(Görev ayrıntıları): Besin eriyiği hakkındaki metinde "Hazırlanacak besin eriyiğinin" sözleriyle başlayıp "ile beslenebilmesi sağlanabiliyor." sözlerine kadar devam eden bölümü, "bilim adamının" ifadesini "araştırmacının" ile değiştirerek yeniden yazın.

(Verilen metin):
* * *
Hazırlanacak besin eriyiğinin hangi bitki için, hangi mineralden kaç ppm (bir litredeki miligram) içermesi gerektiğine dair çoğu deneysel olmak üzere bir çok bilim adamının ve çeşitli üniversitelerin saptadıkları denenip sonuç alınmış değerler var. Bu değerlere formülasyonlar şeklinde ulaşılabiliyor. Hatta, aynı bitkinin farklı evrelerinde farklı formülasyonların daha uygun olduğuna dair saptanmış değerler de var.

Bu elementlerin suda eriyebilir bileşiklerinin molekül ağırlıkları ve elementlerin atom ağırlıkları bilgileri kullanılarak uygulanacak formülasyonun değerlerine ulaşacak şekilde gerekli malzemeler belirlenip, miktarları hesaplanabiliyor. Bu şekilde bitkinin bu güne kadar denenmiş en iyi mineral besin kombinasyonu ile beslenebilmesi sağlanabiliyor.
* * *
(Eldeki materyal):

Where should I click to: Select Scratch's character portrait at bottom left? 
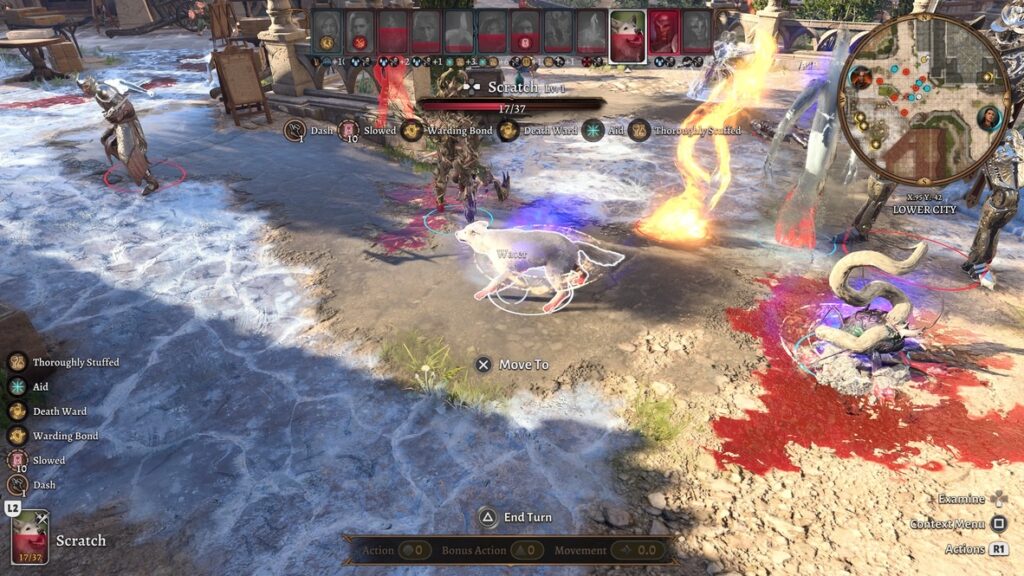(x=30, y=540)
* * *
(Tam çözüm):
Hazırlanacak besin eriyiğinin hangi bitki için, hangi mineralden kaç ppm (bir litredeki miligram) içermesi gerektiğine dair çoğu deneysel olmak üzere bir çok araştırmacının ve çeşitli üniversitelerin saptadıkları denenip sonuç alınmış değerler var. Bu değerlere formülasyonlar şeklinde ulaşılabiliyor. Hatta, aynı bitkinin farklı evrelerinde farklı formülasyonların daha uygun olduğuna dair saptanmış değerler de var.

Bu elementlerin suda eriyebilir bileşiklerinin molekül ağırlıkları ve elementlerin atom ağırlıkları bilgileri kullanılarak uygulanacak formülasyonun değerlerine ulaşacak şekilde gerekli malzemeler belirlenip, miktarları hesaplanabiliyor. Bu şekilde bitkinin bu güne kadar denenmiş en iyi mineral besin kombinasyonu ile beslenebilmesi sağlanabiliyor.